RMI-PACTA / resources

This is a place to explore and share resources. Check out the "Issues".
https://rmi-pacta.github.io/resources/
17 stars 5 forks source link

GitHub action to check for non-binary, non-utf-8, and non-ascii #53

Open maurolepore opened 5 years ago

maurolepore commented 5 years ago

every time a push is made, it searches the entire repo for files that are non-binary, non-utf-8, and non-ascii, and fails with a list of files if it finds any (otherwise passes)

-- @cjyetman

I'll keep the thread history below because the development over time might be interesting/instructive, but this is the version I would advise to use...

name: check file encodings in PR
on: [pull_request]
jobs:
  file-encoding:
    name: file encooding check
    runs-on: ubuntu-latest

    steps:
      - name: run the checkout action
        uses: actions/checkout@v2
        with:
          fetch-depth: 0
      - name: list all changed files
        run: |
          files=$(git diff --name-only origin/$GITHUB_BASE_REF...${{ github.sha }})
          IFS=$'\n'; files=($files); unset IFS;  # split the string into an array
          file --mime "${files[@]}"
      - name: list all changed files with the wrong encoding
        run: |
          files=$(git diff --name-only origin/$GITHUB_BASE_REF...${{ github.sha }})
          IFS=$'\n'; files=($files); unset IFS;  # split the string into an array
          ! file --mime "${files[@]}" | grep -v "charset=utf-8\|charset=us-ascii\|charset=binary\| (No such file or directory)$"

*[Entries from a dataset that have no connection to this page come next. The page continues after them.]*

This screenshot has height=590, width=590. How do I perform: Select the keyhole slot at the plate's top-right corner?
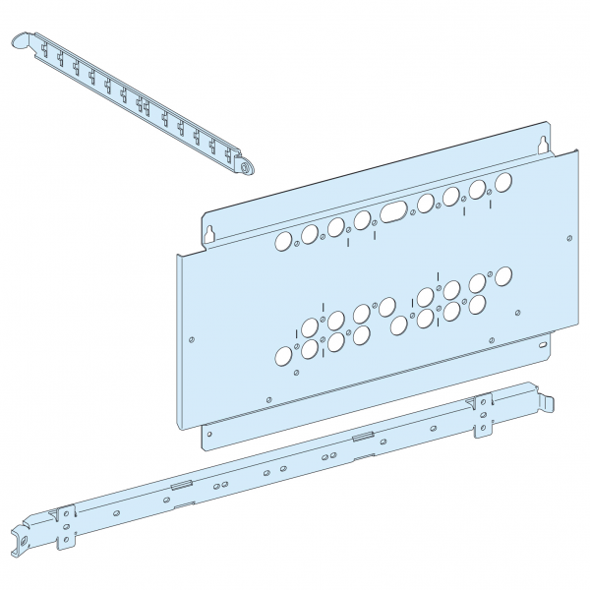[x=541, y=145]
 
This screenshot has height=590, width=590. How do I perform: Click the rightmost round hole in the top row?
[x=503, y=182]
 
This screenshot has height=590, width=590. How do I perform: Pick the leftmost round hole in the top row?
[x=283, y=241]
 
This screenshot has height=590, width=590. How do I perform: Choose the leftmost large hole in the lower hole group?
[x=283, y=356]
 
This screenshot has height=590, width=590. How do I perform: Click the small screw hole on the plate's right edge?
[x=568, y=237]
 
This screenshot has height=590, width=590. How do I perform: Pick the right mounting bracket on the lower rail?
[x=483, y=413]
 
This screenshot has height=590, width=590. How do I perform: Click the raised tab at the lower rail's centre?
[x=361, y=436]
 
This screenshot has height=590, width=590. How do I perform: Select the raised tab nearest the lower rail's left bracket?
[x=180, y=484]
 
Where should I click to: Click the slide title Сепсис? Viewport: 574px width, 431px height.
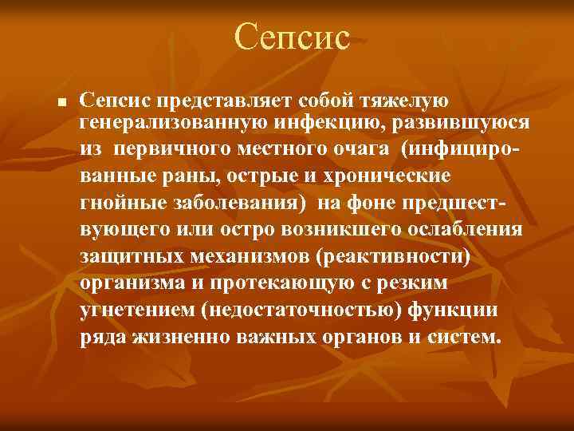pyautogui.click(x=293, y=38)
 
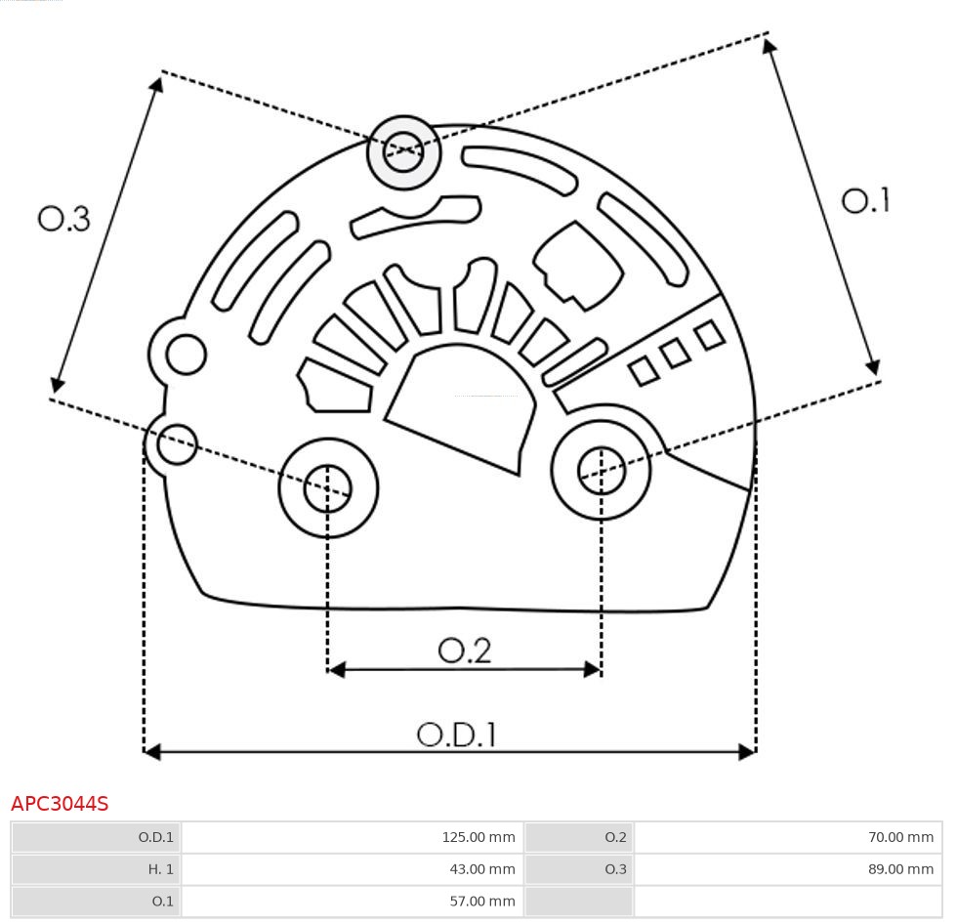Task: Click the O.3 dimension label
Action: pyautogui.click(x=64, y=219)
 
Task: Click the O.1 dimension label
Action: pyautogui.click(x=865, y=200)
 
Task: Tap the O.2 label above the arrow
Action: pyautogui.click(x=464, y=651)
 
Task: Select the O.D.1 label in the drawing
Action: pyautogui.click(x=457, y=734)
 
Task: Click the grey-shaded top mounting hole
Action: pyautogui.click(x=403, y=151)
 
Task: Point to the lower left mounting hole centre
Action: pyautogui.click(x=328, y=488)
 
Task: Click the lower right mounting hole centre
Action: pyautogui.click(x=602, y=471)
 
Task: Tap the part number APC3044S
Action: pyautogui.click(x=60, y=804)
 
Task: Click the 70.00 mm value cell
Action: pyautogui.click(x=899, y=837)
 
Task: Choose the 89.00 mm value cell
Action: pyautogui.click(x=899, y=869)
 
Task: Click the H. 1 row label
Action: pyautogui.click(x=161, y=869)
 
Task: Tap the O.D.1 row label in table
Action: pyautogui.click(x=155, y=837)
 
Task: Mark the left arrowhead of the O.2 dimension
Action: pyautogui.click(x=336, y=669)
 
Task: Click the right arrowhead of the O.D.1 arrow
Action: pyautogui.click(x=748, y=751)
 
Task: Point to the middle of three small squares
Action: pyautogui.click(x=675, y=353)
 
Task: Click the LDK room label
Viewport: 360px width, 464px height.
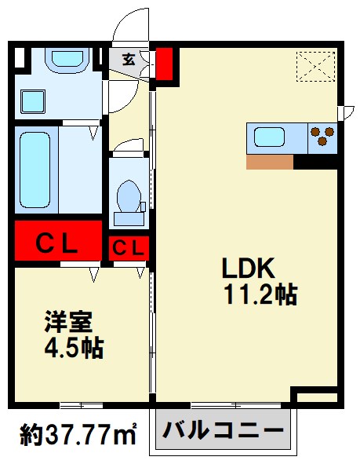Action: [x=249, y=268]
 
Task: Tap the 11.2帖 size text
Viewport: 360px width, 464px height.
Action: [x=260, y=294]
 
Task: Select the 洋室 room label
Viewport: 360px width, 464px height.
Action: [x=68, y=322]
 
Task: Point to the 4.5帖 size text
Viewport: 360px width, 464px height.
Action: [x=74, y=348]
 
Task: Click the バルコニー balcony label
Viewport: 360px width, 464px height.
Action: [x=224, y=430]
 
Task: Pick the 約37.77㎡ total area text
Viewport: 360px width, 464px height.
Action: [x=78, y=434]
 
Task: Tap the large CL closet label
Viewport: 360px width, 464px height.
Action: [x=56, y=244]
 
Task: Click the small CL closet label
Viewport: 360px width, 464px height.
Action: [x=129, y=248]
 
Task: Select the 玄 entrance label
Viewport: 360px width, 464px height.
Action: [x=129, y=59]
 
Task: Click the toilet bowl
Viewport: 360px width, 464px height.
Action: [x=129, y=195]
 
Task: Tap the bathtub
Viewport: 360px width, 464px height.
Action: [x=35, y=170]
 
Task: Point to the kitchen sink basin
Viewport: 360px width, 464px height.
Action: [x=269, y=137]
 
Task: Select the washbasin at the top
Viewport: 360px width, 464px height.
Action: [x=67, y=60]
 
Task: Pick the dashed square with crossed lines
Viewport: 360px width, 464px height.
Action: [x=315, y=66]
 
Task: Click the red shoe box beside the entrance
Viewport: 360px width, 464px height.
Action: [x=164, y=64]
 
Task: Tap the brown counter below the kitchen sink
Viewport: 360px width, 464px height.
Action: [x=270, y=162]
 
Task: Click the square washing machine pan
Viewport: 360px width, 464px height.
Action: [x=33, y=101]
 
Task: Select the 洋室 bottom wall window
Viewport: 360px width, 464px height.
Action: [x=82, y=405]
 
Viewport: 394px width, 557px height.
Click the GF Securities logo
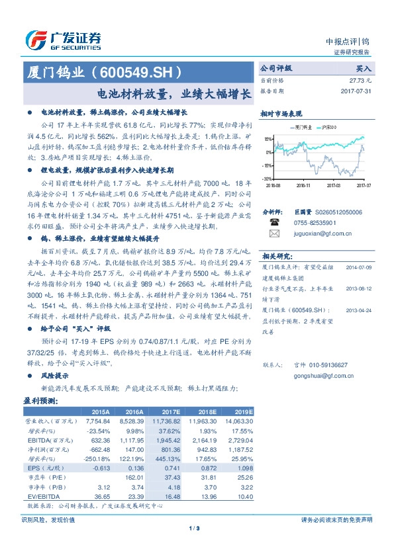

This was the originally proposed version...

name: CI

on: [push]

jobs:
  build:

    runs-on: ubuntu-latest

    steps:
      - name: run the checkout action
        uses: actions/checkout@v1
      - name: list the directory
        run: echo '! find $GITHUB_WORKSPACE -type f -exec file --mime {} \; | grep -v "charset=binary$" | grep -v "charset=us-ascii$" | grep -v "charset=utf-8$"' | bash

--

Thanks @cjyetman

cjyetman commented 3 years ago

this is a bit improved.... it only runs on a PR, and it only looks at files that are changed from the PR branch to main/master still could use some improvement/optimization...

name: PR check encoding
on: [pull_request]
jobs:
  build:
    runs-on: ubuntu-latest

    steps:
      - name: run the checkout action
        uses: actions/checkout@v2
        with:
          fetch-depth: 0
      - name: list all changed files
        run: |
          start=$(git rev-list HEAD | tail -1)
          end=$(git rev-list HEAD | head -1)
          files=$(git diff --name-only $start..$end)
          file --mime $files
      - name: list all changed files with the wrong encoding
        run: |
          start=$(git rev-list HEAD | tail -1)
          end=$(git rev-list HEAD | head -1)
          files=$(git diff --name-only $start..$end)
          ! file --mime $files | grep -v "charset=utf-8\|charset=us-ascii\|charset=binary"
cjyetman commented 3 years ago

private repos seem to end up with a different git structure when checked out into the Github Action runner, so this one is modified to check only the files changed in the last commit, which works ok for that commit, but might misguide you into thinking everything with the PR is ok

the last shell code running on a separate line from run: | is critical, otherwise the negation ! seems to trigger something else with the YAML processing

name: PR check encoding
on: [pull_request]
jobs:
  build:
    runs-on: ubuntu-latest

    steps:
      - name: run the checkout action
        uses: actions/checkout@v2
        with:
          fetch-depth: 0
      - name: list all changed files
        run: |
          file --mime $(git diff --name-only HEAD^1)
      - name: list all changed files with the wrong encoding
        run: |
          ! file --mime $(git diff --name-only HEAD^1) | grep -v "charset=utf-8\|charset=us-ascii\|charset=binary"
cjyetman commented 3 years ago

ok, I think I finally figured out how to do this properly using GitHub environment variables that define the git refs relevant to the PR that triggers this action...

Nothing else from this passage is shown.